**Extract**
○ ○ ○ ○ ○

The CFIA has provided an Equine Information Document for this purpose; it can be found on the agency's Web site, www.inspection.gc.ca.
About 55 types of medications and substances, including phenylbutazone and certain antimicrobials, are prohibited from being given to a horse intended to be slaughtered for human consumption. A comprehensive list can be found on the CFIA site.
During the transition period, the EID will be reviewed to determine whether horses have been treated with prohibited drugs during the six months prior to their slaughter. A longer "certification period" will eventually be implemented.
A list of drugs that are safe to be given or fed to horses that may be used for food will be available in April. Withdrawal periods specific to horses slaughtered in Canada will be included with this list.
The collection of information is meant to prepare the equine industry for July 31, when it will be mandatory for all federally inspected Canadian equine facilities to have complete records dating back six months for all domestic and imported animals presented for slaughter.
This new measure is part of Canada's response to the European Commission's requirements on the importation of equine meat products, issued in April. The EC notified countries supplying horse meat to the European Union that they were now required to identify horses intended for food production, have in place a system of identity verification, prohibit the use of anabolic steroids and other prohibited drugs, and ensure that withdrawal periods are followed for veterinary medical products permitted to be used on horses that may be slaughtered for food.

○ ○ ○ ○ ○

**Material provided**
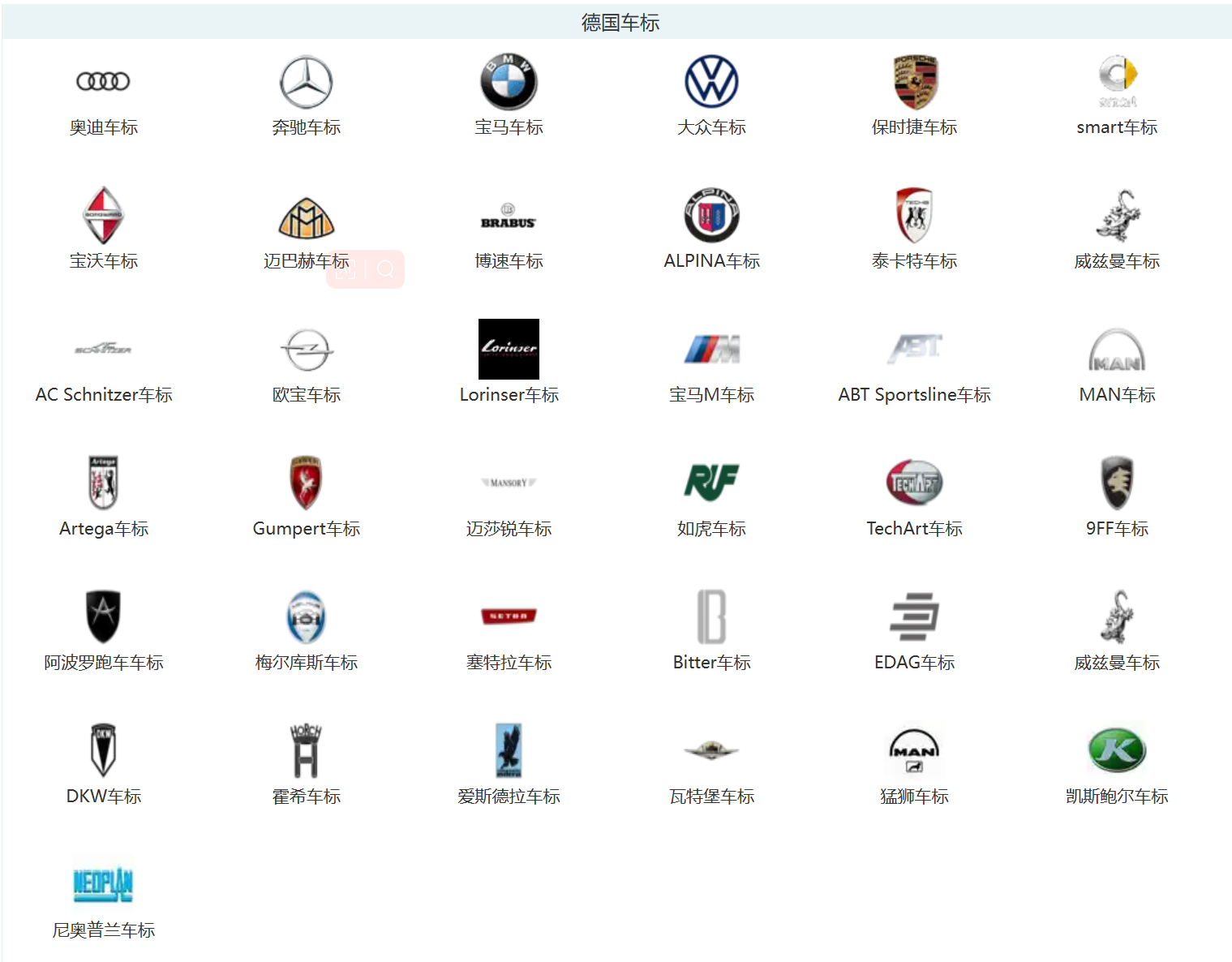Select the Mercedes-Benz star logo
The image size is (1232, 962).
(306, 82)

○ ○ ○ ○ ○

**Work request A**
Under the European Commission's requirements described in the horse slaughter extract, what must countries supplying horse meat to the European Union now do? List each requirement.
**Work request B**
Take the horse slaughter extract further, picking up after its final sentence.

**Exercise answer A**
- Identify horses intended for food production.
- Have a system of identity verification in place.
- Prohibit the use of anabolic steroids and other prohibited drugs.
- Ensure that withdrawal periods are followed for veterinary medical products permitted to be used on horses that may be slaughtered for food.

**Exercise answer B**
Early this year, the CFIA, with assistance from the Veterinary Drug Directorate of Health Canada and equine industry partners, submitted an action plan outlining how Canada intends to meet these requirements. The Equine Information Document is just the first step, with more regulations to follow.
The European Union, Food and Drug Administration, and CFIA regulations have prohibited the slaughter of animals for human consumption that have ever received certain prohibited substances as established by legislation in their countries, but until now, there has been no serious attempt at enforcement.
Dr. Tom R. Lenz, chair of the American Horse Council's Unwanted Horse Coalition, said he wasn't sure how the regulations will affect the industry.
"The buyers may have to hold the horses in quarantine for six months before exporting them unless they have specific medical histories on them," Dr. Lenz said. "Most people in the U.S. don't provide treatment histories when they sell a horse."
Veterinarians, too, will be affected. Treatment records will need to be referenced by owners completing the EID to obtain information on drug withdrawal times and administration of drugs prohibited by the European Union or Canada.
Canada currently has six federally licensed horse slaughter facilities.
The U.S. Department of Agriculture estimates that U.S. exports of horses to Canada rose from 24,866 head in 2006 to 49,895 head in 2008, a 100 percent increase.
In 2009, Canada exported nearly 23,100 tons of horse meat products, according to the CFIA. Nearly 60 percent of that amount was sent to European Union markets.
Mexico, where horses are also slaughtered for human consumption, has yet to announce how it intends to comply with the EU six-month quarantine order regarding horses intended for slaughter.